Etwas später zeigt uns die Rachel nicht mehr ihre Steuerbordseite sondern die Backbordseite. Der gute Uwe scheint auch gerne zu schnibbeln. Sie werden dicht unter Land laufen. Dann werden wir uns doch nicht mehr zum Abschied winken können. Obwohl. Auf die Entfernung ist es nicht gut zu erkennen. Ich greife zum Fernglas. Tatsächlich. Nach ein paar Minuten ist es amtlich. Nach dem Gespräch gestern kann ich mir ein Feixen nicht verkneifen, als ich zu Iman sage:
„Die haben es nicht über die Barre geschafft. Die laufen zurück.“
„Nein!“
„Doch!“ Iman greift nach dem Fernglas, aber wenig später ist es auch mit bloßem Auge zu erkennen. Die Rachel läuft nach Wangerooge zurück.

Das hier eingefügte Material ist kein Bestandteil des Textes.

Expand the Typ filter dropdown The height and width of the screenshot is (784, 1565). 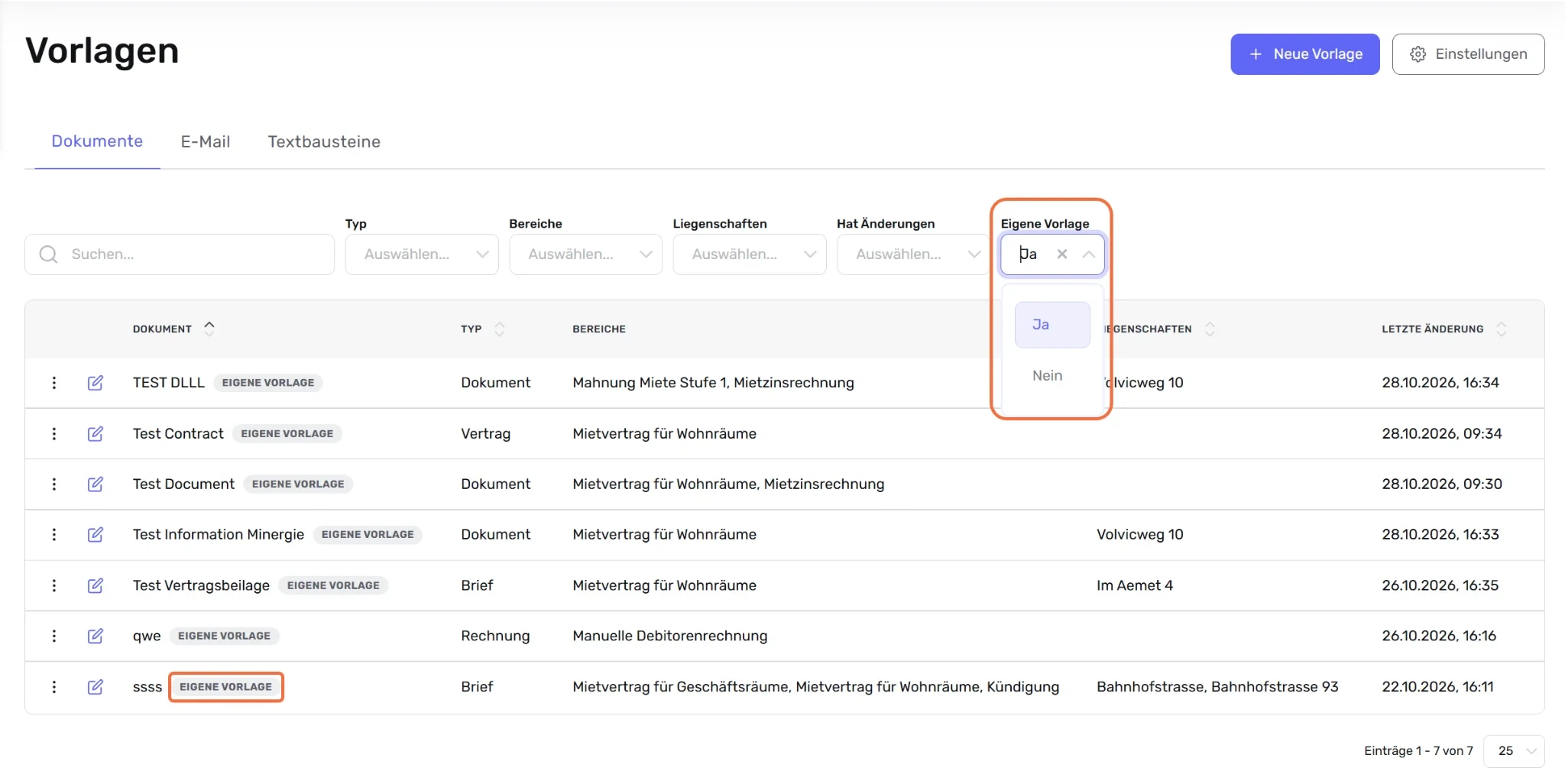pyautogui.click(x=422, y=254)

Wir segeln ostwärts. Im Cockpit herrscht eine angenehme Stille. Wir hängen beide unseren Gedanken nach. Plötzlich wendet Iman ihren Blick vom Horizont ab und sieht mich an:
„Klaus?“
„Ja.“
„Ich würde mich gerne hinlegen. Kommst Du alleine zurecht?“ Iman hat in der letzten Nacht wenig geschlafen.
„Klar. Leg dich hin.“
Iman zieht sich unter Deck zurück. Ich sehe durch den Niedergang, wie sie das Schlingerbrett einhakt und sich in ihren Schlafsack kuschelt. Als ich kurz darauf unter Deck gehe, um die Peilung vom Westturm in die Seekarte zu zeichnen, ist sie schon tief und fest eingeschlafen …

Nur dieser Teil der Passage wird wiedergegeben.